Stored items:
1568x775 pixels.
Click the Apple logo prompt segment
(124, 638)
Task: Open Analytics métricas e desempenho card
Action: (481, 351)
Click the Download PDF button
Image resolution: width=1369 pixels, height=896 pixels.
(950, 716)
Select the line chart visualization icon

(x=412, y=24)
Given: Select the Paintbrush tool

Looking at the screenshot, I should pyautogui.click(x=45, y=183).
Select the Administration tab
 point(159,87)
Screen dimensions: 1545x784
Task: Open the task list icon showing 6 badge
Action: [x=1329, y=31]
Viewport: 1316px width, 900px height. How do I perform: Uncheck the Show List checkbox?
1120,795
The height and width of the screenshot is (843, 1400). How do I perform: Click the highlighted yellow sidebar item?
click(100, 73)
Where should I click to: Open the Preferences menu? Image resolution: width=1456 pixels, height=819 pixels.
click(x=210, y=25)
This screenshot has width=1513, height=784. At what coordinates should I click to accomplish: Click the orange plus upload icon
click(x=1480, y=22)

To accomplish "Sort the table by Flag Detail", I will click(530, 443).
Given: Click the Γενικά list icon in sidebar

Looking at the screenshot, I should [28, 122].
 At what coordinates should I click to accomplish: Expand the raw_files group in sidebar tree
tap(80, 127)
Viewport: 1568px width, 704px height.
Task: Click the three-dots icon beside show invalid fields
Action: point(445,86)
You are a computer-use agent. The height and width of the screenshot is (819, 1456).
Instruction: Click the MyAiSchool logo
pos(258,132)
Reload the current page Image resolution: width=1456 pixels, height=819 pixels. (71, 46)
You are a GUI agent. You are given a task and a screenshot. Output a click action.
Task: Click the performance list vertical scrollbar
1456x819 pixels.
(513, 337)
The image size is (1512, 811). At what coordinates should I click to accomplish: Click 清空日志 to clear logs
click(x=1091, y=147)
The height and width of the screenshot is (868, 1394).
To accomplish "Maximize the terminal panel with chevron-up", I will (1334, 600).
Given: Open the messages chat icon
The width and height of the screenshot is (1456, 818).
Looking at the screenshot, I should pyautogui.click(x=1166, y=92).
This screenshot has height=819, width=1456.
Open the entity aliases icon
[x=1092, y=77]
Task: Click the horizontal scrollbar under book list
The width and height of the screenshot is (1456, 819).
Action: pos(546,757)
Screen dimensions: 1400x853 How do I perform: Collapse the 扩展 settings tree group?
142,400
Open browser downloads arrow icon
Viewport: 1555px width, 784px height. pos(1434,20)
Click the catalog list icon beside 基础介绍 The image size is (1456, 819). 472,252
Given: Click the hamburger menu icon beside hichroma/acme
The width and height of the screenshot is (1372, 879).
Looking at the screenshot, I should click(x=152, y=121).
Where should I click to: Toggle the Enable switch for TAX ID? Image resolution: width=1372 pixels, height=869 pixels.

▶ [PROBLEM TO SOLVE]: All of the data shown above should be printed exactly as given.

▶ [ANSWER]:
1568x775 pixels.
Click the Apple logo prompt segment
(124, 638)
Task: Open Analytics métricas e desempenho card
Action: (481, 351)
Click the Download PDF button
Image resolution: width=1369 pixels, height=896 pixels.
(950, 716)
Select the line chart visualization icon

(x=412, y=24)
Given: Select the Paintbrush tool

Looking at the screenshot, I should pyautogui.click(x=45, y=183).
Select the Administration tab
 point(159,87)
Screen dimensions: 1545x784
Task: Open the task list icon showing 6 badge
Action: [x=1329, y=31]
Viewport: 1316px width, 900px height. How do I perform: Uncheck the Show List checkbox?
1120,795
The height and width of the screenshot is (843, 1400). How do I perform: Click the highlighted yellow sidebar item?
click(100, 73)
Where should I click to: Open the Preferences menu? Image resolution: width=1456 pixels, height=819 pixels.
click(x=210, y=25)
This screenshot has width=1513, height=784. At what coordinates should I click to accomplish: Click the orange plus upload icon
click(x=1480, y=22)

To accomplish "Sort the table by Flag Detail", I will click(530, 443).
Given: Click the Γενικά list icon in sidebar

Looking at the screenshot, I should [28, 122].
 At what coordinates should I click to accomplish: Expand the raw_files group in sidebar tree
tap(80, 127)
Viewport: 1568px width, 704px height.
Task: Click the three-dots icon beside show invalid fields
Action: point(445,86)
You are a computer-use agent. The height and width of the screenshot is (819, 1456).
Instruction: Click the MyAiSchool logo
pos(258,132)
Reload the current page Image resolution: width=1456 pixels, height=819 pixels. (71, 46)
You are a GUI agent. You are given a task and a screenshot. Output a click action.
Task: Click the performance list vertical scrollbar
1456x819 pixels.
(513, 337)
The image size is (1512, 811). At what coordinates should I click to accomplish: Click 清空日志 to clear logs
click(x=1091, y=147)
The height and width of the screenshot is (868, 1394).
To accomplish "Maximize the terminal panel with chevron-up", I will (1334, 600).
Given: Open the messages chat icon
The width and height of the screenshot is (1456, 818).
Looking at the screenshot, I should pyautogui.click(x=1166, y=92).
This screenshot has height=819, width=1456.
Open the entity aliases icon
[x=1092, y=77]
Task: Click the horizontal scrollbar under book list
The width and height of the screenshot is (1456, 819).
Action: pos(546,757)
Screen dimensions: 1400x853 How do I perform: Collapse the 扩展 settings tree group?
142,400
Open browser downloads arrow icon
Viewport: 1555px width, 784px height. pos(1434,20)
Click the catalog list icon beside 基础介绍 The image size is (1456, 819). 472,252
Given: Click the hamburger menu icon beside hichroma/acme
The width and height of the screenshot is (1372, 879).
Looking at the screenshot, I should click(x=152, y=121).
Where should I click to: Toggle the Enable switch for TAX ID? Image resolution: width=1372 pixels, height=869 pixels.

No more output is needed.